Before you berate my dis to the Tooth Fairy, consider that Santa at least expects good behavior and that the Easter Bunny demands a bit of hunting proficiency. But not the Tooth Fairy. She doesn’t even grade the teeth, or consider the pain with which they may have been extracted. Based solely upon bodily function –in with new teeth, out with old- she delivers reward. Not a bad pay structure, if you can get it.

    
And they can –because we allow it. 

    
Not just by means of the Tooth Fairy but in so many other contemporary versions of the metaphor. By handing out trophies to everyone, by inflating grades and tossing accolades like confetti. And by telling our offspring that they are ALL wonderful. 

    
And they are. Just not at everything.




    That’s more the message we should be sending. Because the problem with giving them much without getting much from them is that it sets the bar pretty low. Instead of being rewarded for a job well done, they’re just being rewarded. 

    
Back in the 20th century when I grew up (makes us all sound old, huh?), my friend and I had our summers pretty easy. We’d hang in the neighborhood, ride our bikes, hop from pool-to-pool. We’d also play a lot of mini golf, hit the arcade and buy ourselves ice cream cones.

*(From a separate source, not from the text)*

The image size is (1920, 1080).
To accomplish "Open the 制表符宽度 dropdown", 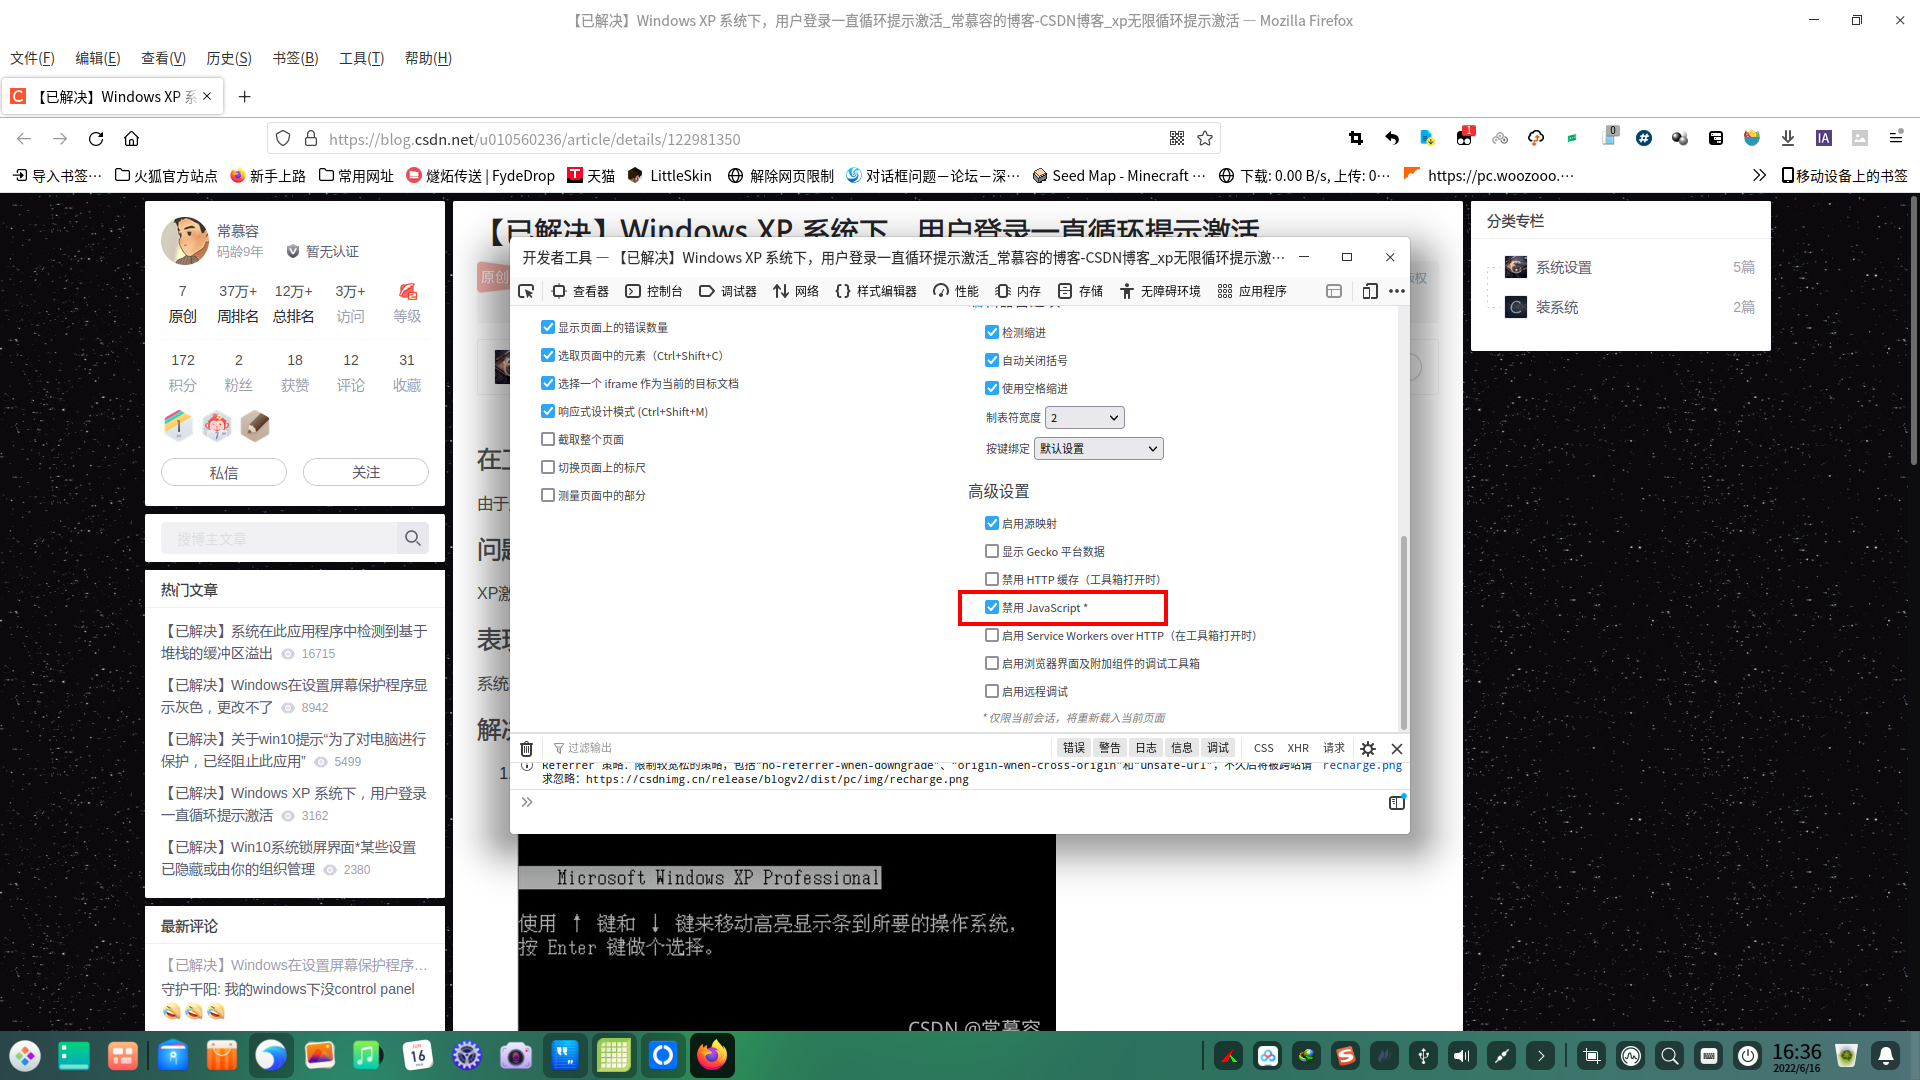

But our excursions to the big dinosaur weren’t financed by our parents. Not directly anyway. Before we could head out to the links, we had to earn the cash. Okay, it wasn’t digging trenches, but it was work –we’d wash cars, most typically those of our parents. The interesting thing was that while my mom was a pushover with regard to how well we did our job, my friend’s dad was not. His car needed to be spotless and scrubbed to perfection. Our golf money wasn’t handed over until his car underwent a pretty vigorous inspection. Often, there was a redo involved. We weren’t very happy. But what a good message he sent. We got paid only for a job well done.

    
I relate the story not just in a nod to summertime nostalgia, but also because I wonder how often we demand a redo from our own kids. I know I’m too often guilty of letting things slide. As a toddler, Alex made her bed with tight corners and patted down ruffles; now there’s a tangle of covers heaped in a pile. At one time, every lego and choo choo had a set-in-stone home in her brother’s room. Those toys could very well still be there –buried under the pile of clean clothes Michael pulls from every morning as he gets dressed. Oh, how our standards have slipped.

    
I have an interesting relationship with the professors at my school. Interesting, I say, because I rarely meet them. Instead, I get to know them only through the eyes of their students. I find it particularly telling when two students give me completely opposing viewpoints of the same professor. Says more about the student than the teacher, I know. But from this limited scope, I have chosen the professors that I like best, not for who they are, but rather for how they teach. And, of course, how they treat my students. I like when the expectations placed upon my kids are clear and the deadlines are unwavering. And the other thing I really like –is when the bar is high. Because I know my students can reach it. 

    
I have two students upon whom I rely to give me accurate assessments of the professors. Both of them are bright and capable and both of them have received their share of poor grades. What is telling is that when given the recent option to opt for the easy teacher or the one with the reputation of being a hardass, they both chose the latter. Not because they’re type A or because they seek fulfillment from a teacher; they’re not, they don’t. Instead, it’s because they recognize the difference between mediocrity and the reach for perfection. Not perfection. Just the idea of it as a beacon from which to chart a course. 

    
What I’ve discovered is that our kids don’t really mind reaching to high expectations. They just need to know where they are and maybe be given a little guidance on how to get there.